Transcribe the rows word for word, from the first one through the line containing "pos(1284,598)", with that line included.

* BEGIN Task inputs *

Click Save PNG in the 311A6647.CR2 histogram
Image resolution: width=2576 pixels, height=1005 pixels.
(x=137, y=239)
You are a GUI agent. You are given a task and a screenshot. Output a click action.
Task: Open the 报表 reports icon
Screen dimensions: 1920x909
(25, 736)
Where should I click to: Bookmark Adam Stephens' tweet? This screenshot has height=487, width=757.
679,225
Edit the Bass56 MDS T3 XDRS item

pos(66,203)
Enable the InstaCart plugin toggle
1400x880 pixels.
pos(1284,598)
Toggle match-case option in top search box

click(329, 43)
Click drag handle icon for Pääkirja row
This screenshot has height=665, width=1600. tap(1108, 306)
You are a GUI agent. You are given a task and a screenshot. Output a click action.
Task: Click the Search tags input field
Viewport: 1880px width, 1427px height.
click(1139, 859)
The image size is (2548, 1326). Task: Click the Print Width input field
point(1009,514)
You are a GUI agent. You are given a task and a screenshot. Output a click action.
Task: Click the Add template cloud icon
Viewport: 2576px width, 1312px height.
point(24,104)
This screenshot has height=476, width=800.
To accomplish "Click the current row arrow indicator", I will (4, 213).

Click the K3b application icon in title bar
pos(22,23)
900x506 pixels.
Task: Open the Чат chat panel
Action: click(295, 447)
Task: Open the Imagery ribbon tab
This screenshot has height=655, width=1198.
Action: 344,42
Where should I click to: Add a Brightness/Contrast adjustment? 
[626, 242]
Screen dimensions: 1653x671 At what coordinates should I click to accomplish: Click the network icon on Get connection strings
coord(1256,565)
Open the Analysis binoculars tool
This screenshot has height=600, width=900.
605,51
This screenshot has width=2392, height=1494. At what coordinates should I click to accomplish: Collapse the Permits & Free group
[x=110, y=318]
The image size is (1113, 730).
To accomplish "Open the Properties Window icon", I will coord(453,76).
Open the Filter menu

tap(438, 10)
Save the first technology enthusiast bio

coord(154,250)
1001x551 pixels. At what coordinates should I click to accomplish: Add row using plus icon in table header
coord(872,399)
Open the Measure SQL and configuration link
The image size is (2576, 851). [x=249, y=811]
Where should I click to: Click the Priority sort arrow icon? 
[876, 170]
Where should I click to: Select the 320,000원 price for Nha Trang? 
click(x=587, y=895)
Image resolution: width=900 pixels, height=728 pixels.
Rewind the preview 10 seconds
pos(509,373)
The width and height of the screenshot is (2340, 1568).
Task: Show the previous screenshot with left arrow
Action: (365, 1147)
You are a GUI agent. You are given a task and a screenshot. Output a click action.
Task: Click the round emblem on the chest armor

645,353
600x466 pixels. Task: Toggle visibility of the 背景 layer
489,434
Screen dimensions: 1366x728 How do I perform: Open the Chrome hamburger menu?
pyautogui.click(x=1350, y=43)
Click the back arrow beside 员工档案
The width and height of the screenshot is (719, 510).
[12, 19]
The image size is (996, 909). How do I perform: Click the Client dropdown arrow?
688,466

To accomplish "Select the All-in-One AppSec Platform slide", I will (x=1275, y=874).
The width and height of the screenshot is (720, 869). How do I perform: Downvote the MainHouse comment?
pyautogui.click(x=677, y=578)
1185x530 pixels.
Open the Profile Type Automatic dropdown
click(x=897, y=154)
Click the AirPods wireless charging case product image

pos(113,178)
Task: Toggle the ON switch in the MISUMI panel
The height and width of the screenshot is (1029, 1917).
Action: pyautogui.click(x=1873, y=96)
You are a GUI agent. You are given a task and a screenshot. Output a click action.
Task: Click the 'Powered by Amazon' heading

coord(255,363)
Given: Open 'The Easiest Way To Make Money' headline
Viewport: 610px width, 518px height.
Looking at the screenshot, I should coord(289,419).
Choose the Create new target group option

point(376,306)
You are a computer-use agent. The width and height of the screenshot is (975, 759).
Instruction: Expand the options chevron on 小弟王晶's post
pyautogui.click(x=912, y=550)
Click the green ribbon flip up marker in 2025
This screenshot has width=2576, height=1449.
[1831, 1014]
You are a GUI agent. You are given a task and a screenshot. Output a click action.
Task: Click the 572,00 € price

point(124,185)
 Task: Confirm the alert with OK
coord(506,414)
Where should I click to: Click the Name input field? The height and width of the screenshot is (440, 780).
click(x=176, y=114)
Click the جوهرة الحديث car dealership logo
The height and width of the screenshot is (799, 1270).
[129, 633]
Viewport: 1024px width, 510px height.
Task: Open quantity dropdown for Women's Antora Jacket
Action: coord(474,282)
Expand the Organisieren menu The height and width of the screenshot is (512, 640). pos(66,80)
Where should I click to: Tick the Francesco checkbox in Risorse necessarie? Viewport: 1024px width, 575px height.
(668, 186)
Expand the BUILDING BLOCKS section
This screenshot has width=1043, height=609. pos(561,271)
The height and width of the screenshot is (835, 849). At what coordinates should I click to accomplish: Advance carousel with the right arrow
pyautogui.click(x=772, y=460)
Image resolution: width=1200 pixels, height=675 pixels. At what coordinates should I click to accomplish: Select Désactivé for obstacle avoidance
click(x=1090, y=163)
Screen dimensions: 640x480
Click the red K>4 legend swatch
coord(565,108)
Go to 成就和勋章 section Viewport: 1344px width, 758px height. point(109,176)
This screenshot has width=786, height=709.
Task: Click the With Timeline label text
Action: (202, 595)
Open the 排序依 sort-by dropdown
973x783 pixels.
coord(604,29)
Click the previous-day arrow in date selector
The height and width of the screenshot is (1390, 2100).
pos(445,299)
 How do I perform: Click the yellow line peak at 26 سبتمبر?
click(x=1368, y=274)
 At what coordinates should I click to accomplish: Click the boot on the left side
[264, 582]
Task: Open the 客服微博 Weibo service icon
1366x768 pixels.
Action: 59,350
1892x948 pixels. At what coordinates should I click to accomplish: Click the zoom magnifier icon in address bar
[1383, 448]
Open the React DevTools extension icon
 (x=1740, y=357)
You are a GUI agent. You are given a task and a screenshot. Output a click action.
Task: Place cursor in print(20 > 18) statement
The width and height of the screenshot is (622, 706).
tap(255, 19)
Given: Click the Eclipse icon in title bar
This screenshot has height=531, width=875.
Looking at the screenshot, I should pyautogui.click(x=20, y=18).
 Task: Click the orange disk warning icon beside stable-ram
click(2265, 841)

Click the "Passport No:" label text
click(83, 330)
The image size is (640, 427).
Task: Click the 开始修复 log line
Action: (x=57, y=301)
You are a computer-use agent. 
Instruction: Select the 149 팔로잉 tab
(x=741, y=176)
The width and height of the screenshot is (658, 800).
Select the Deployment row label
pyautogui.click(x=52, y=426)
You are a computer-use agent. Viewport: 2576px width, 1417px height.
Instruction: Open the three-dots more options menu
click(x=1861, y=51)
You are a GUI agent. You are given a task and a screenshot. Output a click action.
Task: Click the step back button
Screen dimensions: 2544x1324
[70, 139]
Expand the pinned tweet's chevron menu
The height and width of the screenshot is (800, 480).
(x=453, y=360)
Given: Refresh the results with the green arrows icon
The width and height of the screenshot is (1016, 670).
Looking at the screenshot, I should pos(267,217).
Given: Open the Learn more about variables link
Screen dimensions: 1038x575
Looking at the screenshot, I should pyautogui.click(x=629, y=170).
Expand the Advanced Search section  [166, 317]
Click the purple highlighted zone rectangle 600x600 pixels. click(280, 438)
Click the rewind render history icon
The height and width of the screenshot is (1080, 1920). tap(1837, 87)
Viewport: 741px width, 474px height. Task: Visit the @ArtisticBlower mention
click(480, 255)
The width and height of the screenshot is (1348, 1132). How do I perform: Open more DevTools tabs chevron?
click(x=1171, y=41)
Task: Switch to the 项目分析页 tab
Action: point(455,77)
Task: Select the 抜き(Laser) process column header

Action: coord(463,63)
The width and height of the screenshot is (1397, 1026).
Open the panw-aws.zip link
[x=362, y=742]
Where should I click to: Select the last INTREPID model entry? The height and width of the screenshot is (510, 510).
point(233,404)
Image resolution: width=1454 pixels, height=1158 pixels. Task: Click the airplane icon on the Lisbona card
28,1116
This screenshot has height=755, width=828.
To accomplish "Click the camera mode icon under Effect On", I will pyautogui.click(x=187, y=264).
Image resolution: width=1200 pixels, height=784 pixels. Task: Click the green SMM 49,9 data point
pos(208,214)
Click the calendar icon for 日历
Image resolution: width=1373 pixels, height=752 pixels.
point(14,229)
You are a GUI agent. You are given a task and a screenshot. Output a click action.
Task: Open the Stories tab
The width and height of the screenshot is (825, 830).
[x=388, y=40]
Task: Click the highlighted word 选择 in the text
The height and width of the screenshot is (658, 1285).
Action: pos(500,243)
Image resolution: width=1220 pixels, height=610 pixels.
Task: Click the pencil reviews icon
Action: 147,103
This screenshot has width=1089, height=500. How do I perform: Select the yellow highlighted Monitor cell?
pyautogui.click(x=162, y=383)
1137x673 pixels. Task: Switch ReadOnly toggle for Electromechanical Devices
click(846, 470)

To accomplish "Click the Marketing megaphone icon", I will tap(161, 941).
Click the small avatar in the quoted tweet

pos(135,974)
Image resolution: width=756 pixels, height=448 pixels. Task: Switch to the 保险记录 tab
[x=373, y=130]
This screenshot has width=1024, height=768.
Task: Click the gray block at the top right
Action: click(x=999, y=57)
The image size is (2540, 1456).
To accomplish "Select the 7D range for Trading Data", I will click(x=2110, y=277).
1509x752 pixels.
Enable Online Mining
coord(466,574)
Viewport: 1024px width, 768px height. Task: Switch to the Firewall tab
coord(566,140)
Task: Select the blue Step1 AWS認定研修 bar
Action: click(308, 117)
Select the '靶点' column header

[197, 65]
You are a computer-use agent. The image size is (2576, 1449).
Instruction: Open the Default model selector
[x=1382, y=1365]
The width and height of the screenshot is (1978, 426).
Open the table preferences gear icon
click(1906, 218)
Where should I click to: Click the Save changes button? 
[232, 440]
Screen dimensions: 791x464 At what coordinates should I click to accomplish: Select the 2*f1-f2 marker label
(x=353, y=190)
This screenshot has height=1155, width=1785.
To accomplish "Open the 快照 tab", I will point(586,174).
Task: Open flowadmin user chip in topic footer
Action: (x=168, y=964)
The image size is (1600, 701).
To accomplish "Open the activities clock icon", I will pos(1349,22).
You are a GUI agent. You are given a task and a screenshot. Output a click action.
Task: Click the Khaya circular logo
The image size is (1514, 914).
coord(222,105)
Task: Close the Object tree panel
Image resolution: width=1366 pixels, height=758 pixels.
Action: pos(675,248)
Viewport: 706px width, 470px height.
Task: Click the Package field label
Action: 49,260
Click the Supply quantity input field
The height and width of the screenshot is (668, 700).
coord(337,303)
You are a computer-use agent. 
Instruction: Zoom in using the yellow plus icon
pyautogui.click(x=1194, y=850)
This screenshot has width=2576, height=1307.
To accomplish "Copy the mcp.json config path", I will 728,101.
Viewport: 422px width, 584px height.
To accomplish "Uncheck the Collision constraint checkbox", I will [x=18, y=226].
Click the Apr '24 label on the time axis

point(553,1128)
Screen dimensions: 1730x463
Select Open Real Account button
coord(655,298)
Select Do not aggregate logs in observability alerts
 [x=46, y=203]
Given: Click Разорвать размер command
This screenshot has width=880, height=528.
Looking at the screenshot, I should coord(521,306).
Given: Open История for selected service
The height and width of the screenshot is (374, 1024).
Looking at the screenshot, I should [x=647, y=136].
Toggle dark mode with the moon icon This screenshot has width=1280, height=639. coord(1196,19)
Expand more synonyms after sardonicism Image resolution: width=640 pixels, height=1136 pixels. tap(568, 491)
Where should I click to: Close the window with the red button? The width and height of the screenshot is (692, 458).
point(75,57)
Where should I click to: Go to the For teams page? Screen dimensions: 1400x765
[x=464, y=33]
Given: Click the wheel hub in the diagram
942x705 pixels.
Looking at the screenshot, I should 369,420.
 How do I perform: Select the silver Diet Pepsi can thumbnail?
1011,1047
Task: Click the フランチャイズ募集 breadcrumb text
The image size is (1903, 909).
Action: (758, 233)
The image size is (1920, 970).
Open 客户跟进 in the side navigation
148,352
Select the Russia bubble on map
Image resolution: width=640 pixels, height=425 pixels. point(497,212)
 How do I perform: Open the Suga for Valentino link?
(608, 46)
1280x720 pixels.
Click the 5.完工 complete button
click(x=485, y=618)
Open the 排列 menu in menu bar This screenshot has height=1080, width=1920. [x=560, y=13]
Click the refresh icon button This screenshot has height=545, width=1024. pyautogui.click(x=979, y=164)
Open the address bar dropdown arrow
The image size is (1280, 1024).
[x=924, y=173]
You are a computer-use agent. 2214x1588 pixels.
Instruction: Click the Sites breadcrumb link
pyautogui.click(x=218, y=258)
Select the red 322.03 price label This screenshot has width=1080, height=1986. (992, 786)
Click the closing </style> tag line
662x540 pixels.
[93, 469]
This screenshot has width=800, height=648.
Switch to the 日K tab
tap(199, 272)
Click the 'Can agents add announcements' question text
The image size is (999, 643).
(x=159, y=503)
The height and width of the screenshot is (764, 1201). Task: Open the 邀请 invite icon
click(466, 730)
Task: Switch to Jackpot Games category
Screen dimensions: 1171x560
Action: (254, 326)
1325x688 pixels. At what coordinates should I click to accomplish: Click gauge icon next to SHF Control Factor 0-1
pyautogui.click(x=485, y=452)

* END Task inputs *

Exercise output -
Click Save PNG in the 311A6647.CR2 histogram
Image resolution: width=2576 pixels, height=1005 pixels.
(x=137, y=239)
You are a GUI agent. You are given a task and a screenshot. Output a click action.
Task: Open the 报表 reports icon
Screen dimensions: 1920x909
(25, 736)
Where should I click to: Bookmark Adam Stephens' tweet? This screenshot has height=487, width=757.
679,225
Edit the Bass56 MDS T3 XDRS item

pos(66,203)
Enable the InstaCart plugin toggle
1400x880 pixels.
pos(1284,598)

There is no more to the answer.